Depletion of LptC does not affect the stability of the IM and OM Lpt sub-complexes. (A) Cells of BB3 were grown with 0.2% arabinose until OD₆₀₀ 0.2; the cells were then harvested, washed three times, and resuspended in an arabinose-supplemented (+ Ara) or arabinose-free (no Ara) medium. Samples for analysis of protein stability were collected at the time points indicated. (B) Whole-cell extracts were prepared and analyzed by western blot with anti-LptA, anti-LptD, anti-LptC, anti-LptB, and anti-LptE (as the loading control) antibodies. An equal number of cells (0.67 OD₆₀₀) were loaded into each lane. Growth curves and western blot analyses shown are representative of at least three independent experiments.

FIGURE 3

Inhibition of LPS synthesis affects LptA and LptD stability. (A) Escherichia coli wild-type cells were grown in the LB-Lennox medium. When cells reached OD₆₀₀ of 0.1, they were treated with 1xMIC of LPC-058 (LpxC inhibitor). Untreated cells were used as the control. Cell growth was monitored by OD₆₀₀ measurements. When cultures reached OD₆₀₀ of 1.0, they were diluted 10-fold, and samples for western blot analysis were taken after culture dilution at the indicated times. (B) Cells were treated or not treated with LPC-058 as indicated in panel (A) but not diluted.
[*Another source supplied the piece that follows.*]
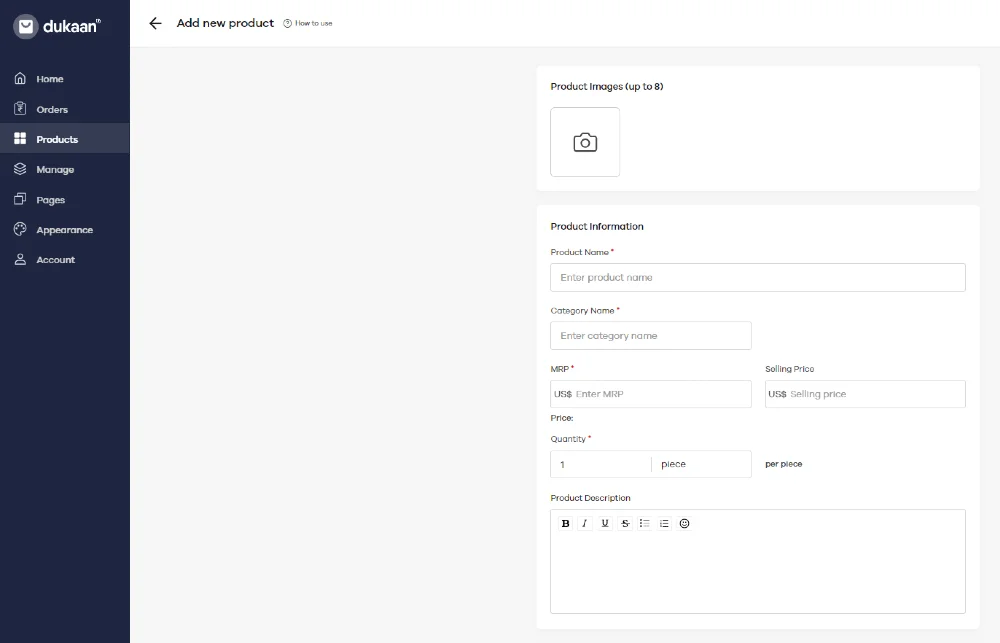This screenshot has height=643, width=1000.
Task: Switch to the Pages section
Action: [x=48, y=199]
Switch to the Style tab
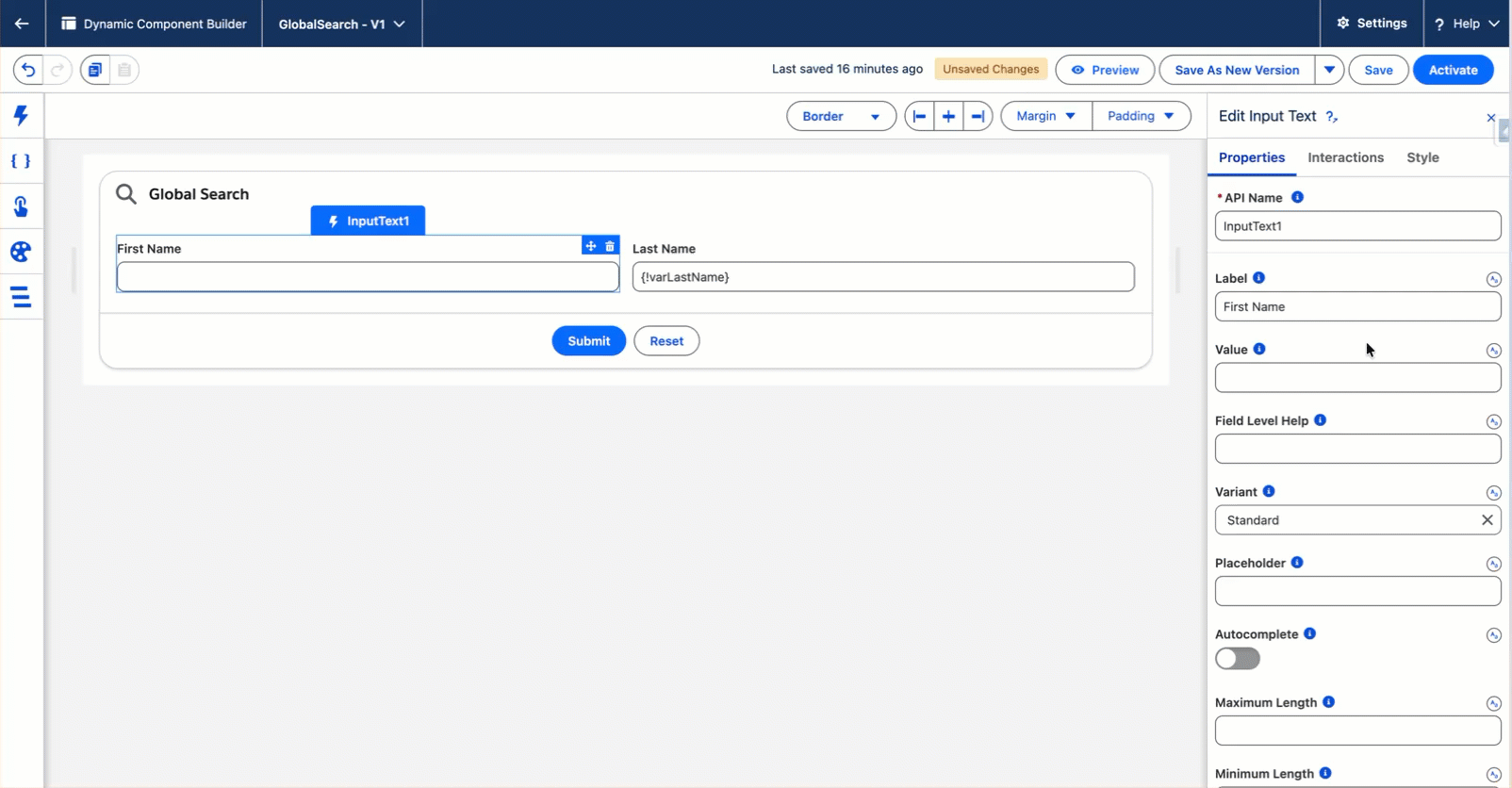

When the growth curves of treated and untreated cells separate (arrow), samples for western blot analysis were collected. Time points indicate the minutes after the growth curves separated. (C) LPS profiles of wild-type cells treated or not treated with LPC-058. Whole-cell extracts obtained at the same time point as in panel (B) were analyzed by western blot with anti-LPS and anti-LptE antibodies. An equal number of cells (0.67 OD₆₀₀ in panels (A) and (B) and 0.17 OD₆₀₀ in panel (C)) were loaded into each lane. Growth curves and western blot analyses shown are representative of at least three independent experiments.

FIGURE 4

Disrupting the LPS layer at the OM does not affect LptA and LptD levels. Escherichia coli wild-type cells were grown in the LB-Lennox medium. When cells reached OD₆₀₀ = 0.1, they were treated with EDTA, polymyxin B, or ammonium metavanadate at the concentration indicated. Untreated cells were used as the control. Cell growth was monitored by OD₆₀₀ measurements. When the growth curves of treated and untreated cells separate (arrow), samples for western blot analysis were collected. Time points indicate the minutes after the growth curves separated. An equal number of cells (0.67 OD₆₀₀) were loaded into each lane. Growth curves and western blot analyses shown are representative of at least three independent experiments.

FIGURE 5

Disturbing the PG layer does not affect LptA and LptD levels. Escherichia coli wild-type cells were grown in the LB-Lennox medium. When cells reached OD₆₀₀ = 0.1, they were treated with aztreonam or cefsulodin at the concentrations indicated. Untreated cells were used as the control. Cell growth was monitored by OD₆₀₀ measurements. When the growth curves of treated and untreated cells separate (arrow), samples for western blot analysis were collected. Time points indicate the minutes after the growth curves separated. An equal number of cells (0.67 OD₆₀₀) were loaded into each lane. Growth curves and western blot analyses shown are representative of at least three independent experiments.

FIGURE 6

DegP degrades LptD when the LPS biosynthesis is inhibited. Escherichia coli wild-type (wt), ΔdegP, and ΔbepA cells were grown in the LB-Lennox medium at 30°C. When cells reached OD₆₀₀ = 0.1, they were treated with 1xMIC of LPC-058 (LpxC inhibitor). Untreated cells were used as the control. (A) For the analysis of the steady-state level Lpt proteins, cell growth was monitored by OD₆₀₀ measurements. When the growth curves of treated and untreated cells separate (arrow), samples for western blot analysis were taken. Time points indicate the minutes after the growth curves separated. * indicates the degradation product of LptA. (B) OM fractions were purified from cells treated for 2 h with LPC-058. Equal amounts of proteins were loaded (upper panel). Crude extracts of the same cultures were analyzed by western blot, using anti-OmpA antibodies, and equal amounts of cells were loaded (lower panel, 0.67 OD₆₀₀). Growth curves and western blot analyses shown are representative of at least three independent experiments.